What to do
Copy the entries below verbatim, from the line with "The width and height of the screenshot is (790, 593)." to the line with "[x=211, y=105]", including both of those lines.

(Entries for locating words and elements)

** begin **

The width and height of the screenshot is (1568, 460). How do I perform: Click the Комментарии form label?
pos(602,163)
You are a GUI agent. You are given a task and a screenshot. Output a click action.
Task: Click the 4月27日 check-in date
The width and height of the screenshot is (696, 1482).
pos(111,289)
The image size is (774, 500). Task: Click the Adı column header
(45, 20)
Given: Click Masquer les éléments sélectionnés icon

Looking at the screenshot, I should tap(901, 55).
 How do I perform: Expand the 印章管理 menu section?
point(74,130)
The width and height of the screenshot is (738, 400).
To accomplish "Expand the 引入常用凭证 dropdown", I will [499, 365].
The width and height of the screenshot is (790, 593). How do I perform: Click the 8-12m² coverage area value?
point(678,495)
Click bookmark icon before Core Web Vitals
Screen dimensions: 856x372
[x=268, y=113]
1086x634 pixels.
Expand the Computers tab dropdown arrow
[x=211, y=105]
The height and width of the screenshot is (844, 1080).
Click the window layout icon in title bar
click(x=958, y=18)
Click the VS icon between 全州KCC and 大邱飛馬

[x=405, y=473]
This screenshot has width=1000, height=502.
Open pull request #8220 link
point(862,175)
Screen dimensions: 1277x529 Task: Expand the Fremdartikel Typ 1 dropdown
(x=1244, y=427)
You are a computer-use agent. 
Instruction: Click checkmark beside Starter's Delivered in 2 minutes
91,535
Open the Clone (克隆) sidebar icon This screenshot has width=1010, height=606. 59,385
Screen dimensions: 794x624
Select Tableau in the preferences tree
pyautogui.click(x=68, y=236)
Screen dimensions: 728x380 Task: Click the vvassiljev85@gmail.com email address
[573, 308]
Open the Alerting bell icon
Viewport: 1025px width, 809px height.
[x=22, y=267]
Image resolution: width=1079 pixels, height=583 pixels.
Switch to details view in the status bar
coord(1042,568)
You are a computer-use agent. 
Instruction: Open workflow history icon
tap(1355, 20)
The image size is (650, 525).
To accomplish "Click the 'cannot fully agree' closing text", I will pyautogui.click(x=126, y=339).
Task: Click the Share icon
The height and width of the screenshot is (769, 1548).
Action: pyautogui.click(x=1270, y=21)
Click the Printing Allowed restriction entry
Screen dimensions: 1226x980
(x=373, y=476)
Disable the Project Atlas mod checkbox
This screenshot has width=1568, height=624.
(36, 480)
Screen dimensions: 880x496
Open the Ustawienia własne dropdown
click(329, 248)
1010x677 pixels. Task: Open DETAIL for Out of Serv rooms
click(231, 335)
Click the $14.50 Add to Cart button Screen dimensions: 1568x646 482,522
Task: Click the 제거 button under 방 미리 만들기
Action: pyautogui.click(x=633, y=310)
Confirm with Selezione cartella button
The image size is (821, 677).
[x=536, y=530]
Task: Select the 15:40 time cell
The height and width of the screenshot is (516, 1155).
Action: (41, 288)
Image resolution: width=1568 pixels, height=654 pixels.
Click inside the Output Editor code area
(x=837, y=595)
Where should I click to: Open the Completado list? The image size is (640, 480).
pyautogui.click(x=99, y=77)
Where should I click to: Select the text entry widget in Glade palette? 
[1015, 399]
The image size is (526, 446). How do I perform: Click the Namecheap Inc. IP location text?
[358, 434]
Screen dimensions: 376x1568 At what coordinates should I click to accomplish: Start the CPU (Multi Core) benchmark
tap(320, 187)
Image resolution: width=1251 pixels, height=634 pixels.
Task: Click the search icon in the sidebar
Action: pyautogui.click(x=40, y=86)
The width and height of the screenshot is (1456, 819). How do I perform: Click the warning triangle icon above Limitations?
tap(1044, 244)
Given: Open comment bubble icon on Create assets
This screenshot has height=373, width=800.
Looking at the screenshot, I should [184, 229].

** end **

Output of the task
The width and height of the screenshot is (790, 593). How do I perform: Click the 8-12m² coverage area value?
point(678,495)
Click bookmark icon before Core Web Vitals
Screen dimensions: 856x372
[x=268, y=113]
1086x634 pixels.
Expand the Computers tab dropdown arrow
[x=211, y=105]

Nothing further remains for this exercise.